Tight Ends represent an offenses greatest mismatch on every down. In the modern game, a great tight end can block in the run game and catch passes like a wide receiver. Not only must a TE prospect have multiple skills they must also be used in a multitude of ways. Modern NFL offenses will line the tight end up anywhere from the backfield to outside WR. Last season I thought the tight end class was overall pretty solid. I thought Hurst, Gesicki, and Goedert all had some first-round talent even though only one was selected in the first round. Recently it has been made clear to me that rookie tight ends have trouble getting onto the field and they have to be groomed for at least a year before they make a huge impact. This class does not look very good to me so far so I expect this to be true again this season.
- Noah Fant/ Iowa
Noah Fant is far and away the best TE prospect in this class. He is so far above the rest that I have watched film on I would bet he is my TE 1 when I do final grades in the spring. Fant looks the part of a modern tight end as he combines speed with size. He has good soft hands to top it all off as well. Playing in the Iowa offense gives him a huge advantage because they run a pro-style system. His blocking as an In-line tight end is okay but could use some improvement. Fant often just ran by cornerbacks and safeties on deep vertical routes which will make some scouts drool. He screams mismatch at the next level and is the only TE I saw who has a chance of getting selected in the first round. Fant also dealt with some bad QB play and still looked good so he is an excuse to watch a bad offense at Iowa.
- Kaden Smith/ Stanford
Stanford should really be considered tight end university for all of the Pro talents they have pushed to the draft recently. Austin Hooper, Zach Ertz, and Coby Fleener all come from Stanford. Kaden Smith is next in line for the Cardinal and he shares some of the traits that have made those players successful. Smith runs a solid route and has good hands rarely will you see him drop a pass. Playing in the Stanford offense is also a benefit because like Iowa it is a Pro style. Smith can line up on the line and provide some decent blocking but also in the slot as a pass catcher. Unlike Noah Fant, Smith lacks the speed to make him a real mismatch threat. At the next level, he will have to use play action and route running to get open which makes him less of a threat on offense. This season I would love to see him get more passes because his numbers are a bit low.

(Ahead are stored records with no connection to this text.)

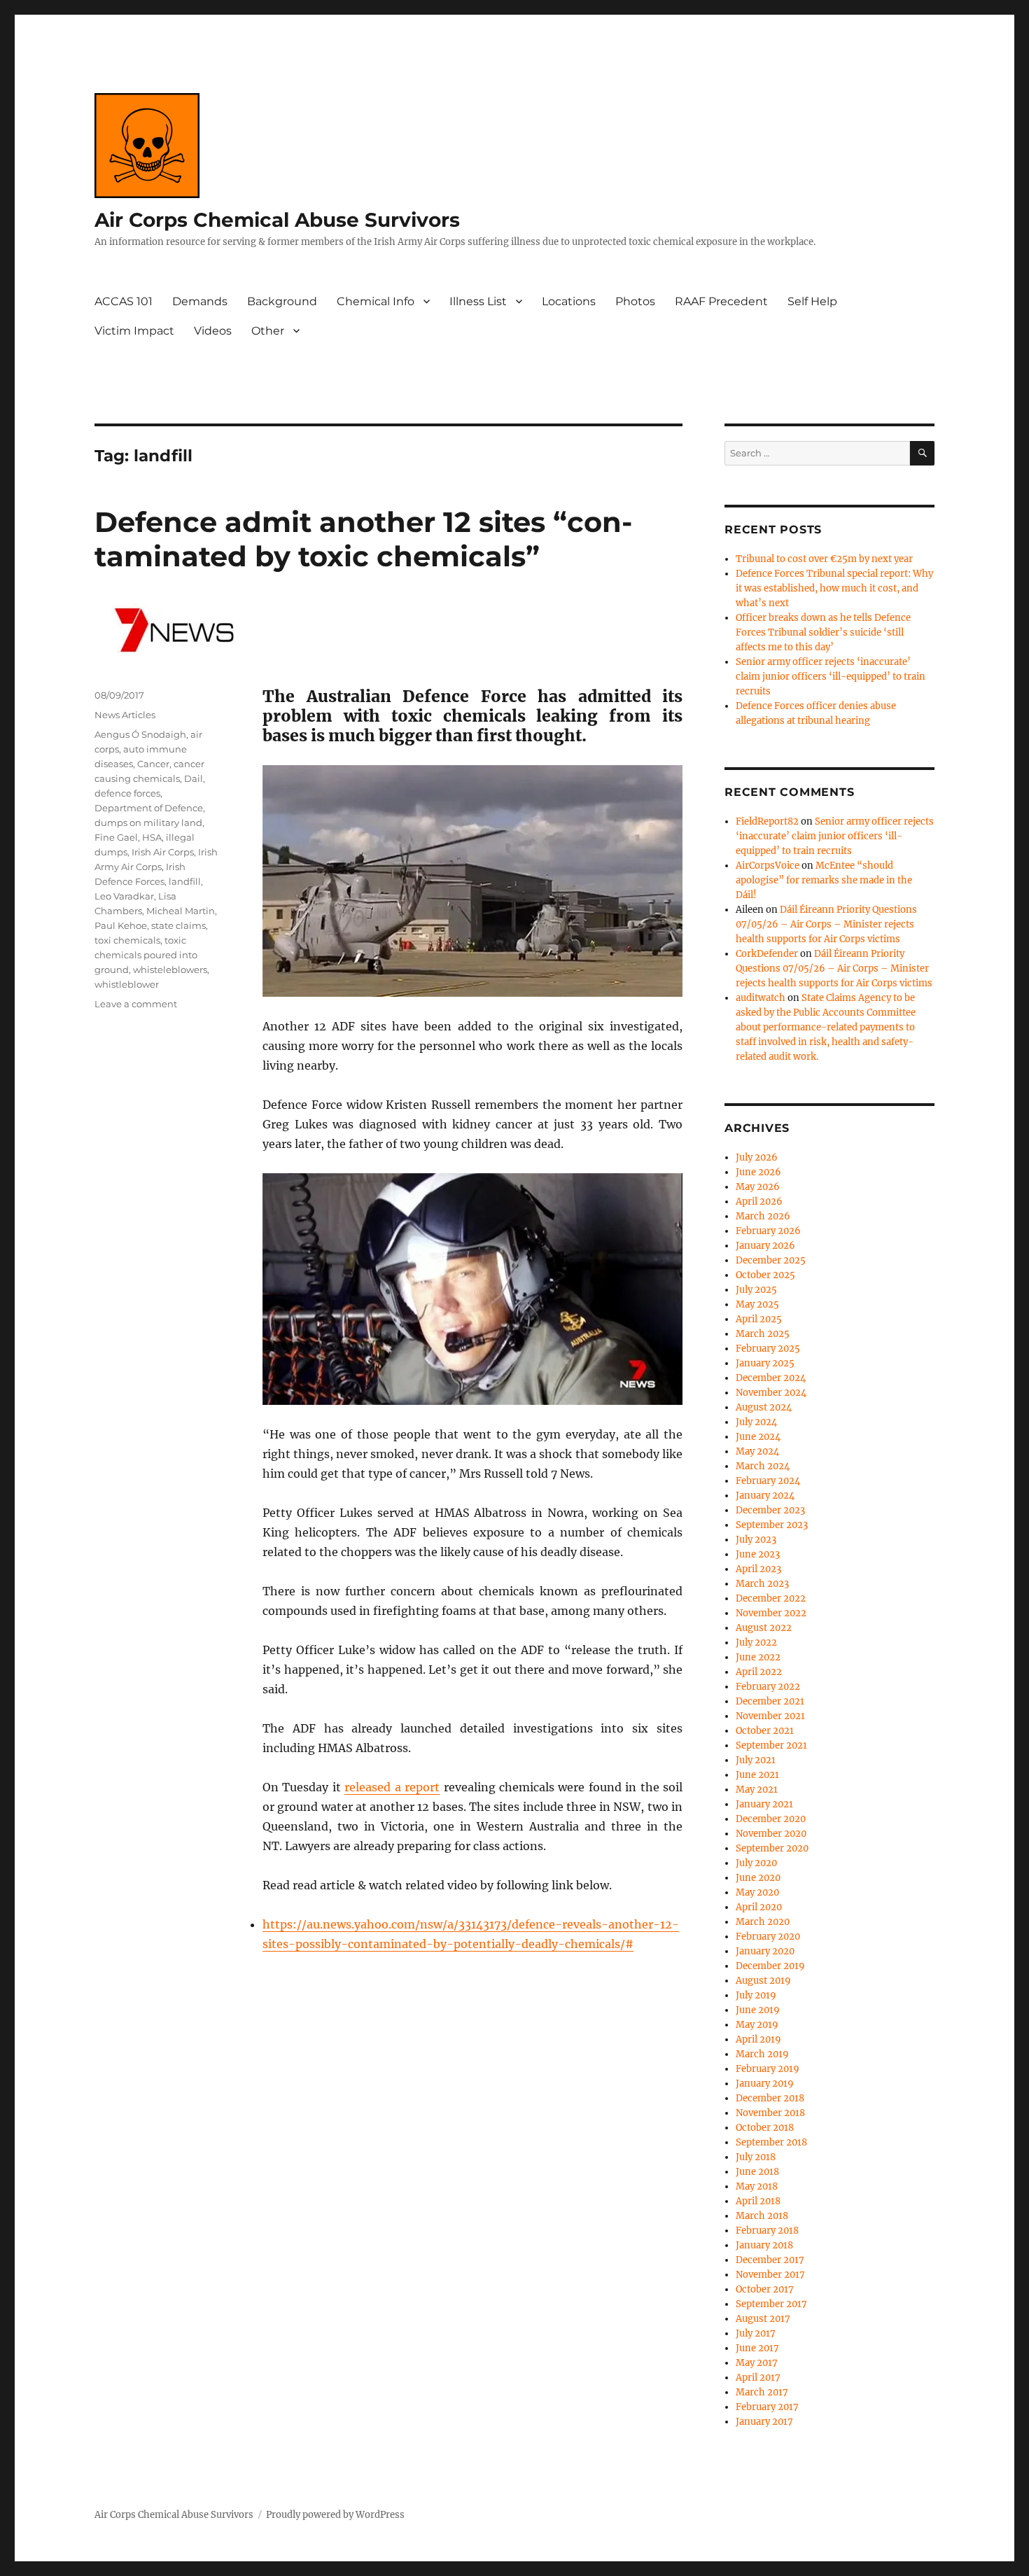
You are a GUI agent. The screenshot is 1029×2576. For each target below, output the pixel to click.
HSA (152, 837)
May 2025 (757, 1304)
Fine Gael (116, 837)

- Tommy Sweeney/ Boston College
Figuring out the last three spots for this list was difficult for me because none of these players popped on tape. Sweeney looked solid in a lot of areas so he fits here. He is used mostly as a blocker on the end of the line which he does a solid job of. Sweeney also lined up in the slot for some snaps and caught the ball when it was thrown to him. His most impressive catch was a tip drill he completed in last years Pinstripe Bowl. My biggest gripe with Sweeney is that he does not show much in the terms of athleticism. His hips are stiff and he runs really damn slow for a modern tight end. He reminds me of Anthony Fasano who has a solid career but is not going to blow you away in any one area. I expect that to be Tommy Sweeney at the next level, solid but will not blow you away.
- Albert Okwuegbunam/ Missouri
Good luck trying to say this kids name 5 times fast because I’m not even sure I can say it once (I’m working on it though). Okwuegbunam is an interesting TE prospect because he almost never lines up like a TE. Most of the time you will find him in the backfield in the fullback/H-back spot which is a bit strange. If he is not in the backfield than he is most likely in the slot. My actual notes on him point out that he is a good athlete with good hands as well. He was able to win on a lot of seam routes this season in Missouri’s wide open offense. I do have some very real concerns with Okwuegbunam though. My top one is his frame. He is very very skinny to be an NFL blocker which makes him one dimensional. He reminds of a worse version of Evan Ingram (current starting TE for the Giants) who was a first round pick and has seen some success early in his career. Overall for him to move up I am gonna need to see him make some actual blocks on the end of the line.
- Alize Mack/ Notre Dame
Yes, I am aware of the fact that Mack has struggled with some off the field troubles with the Irish. He was suspended for the team’s bowl game because of an “internal team issue” and has struggled with academic eligibility. The reason I have him here at number five is because I see tremendous upside in his game. Mack is tall and built like a modern day tight end and next to Noah Fant is the only player I saw break away from defenders with pure speed. He was used in a limited role for the most part because of Notre Dames bad QB play and dominant running game. Speaking of that dominant running game, Mack showed the ability to make a good block just not on a consistent basis. Mack oozes potential but has a lot of things working against him on and off the field that might keep him from realizing his true talent. With a tight end class that lacks so much of the athletic talent, we see in the position these days I thought it would be good to give Mack a shot as a guy with that talent.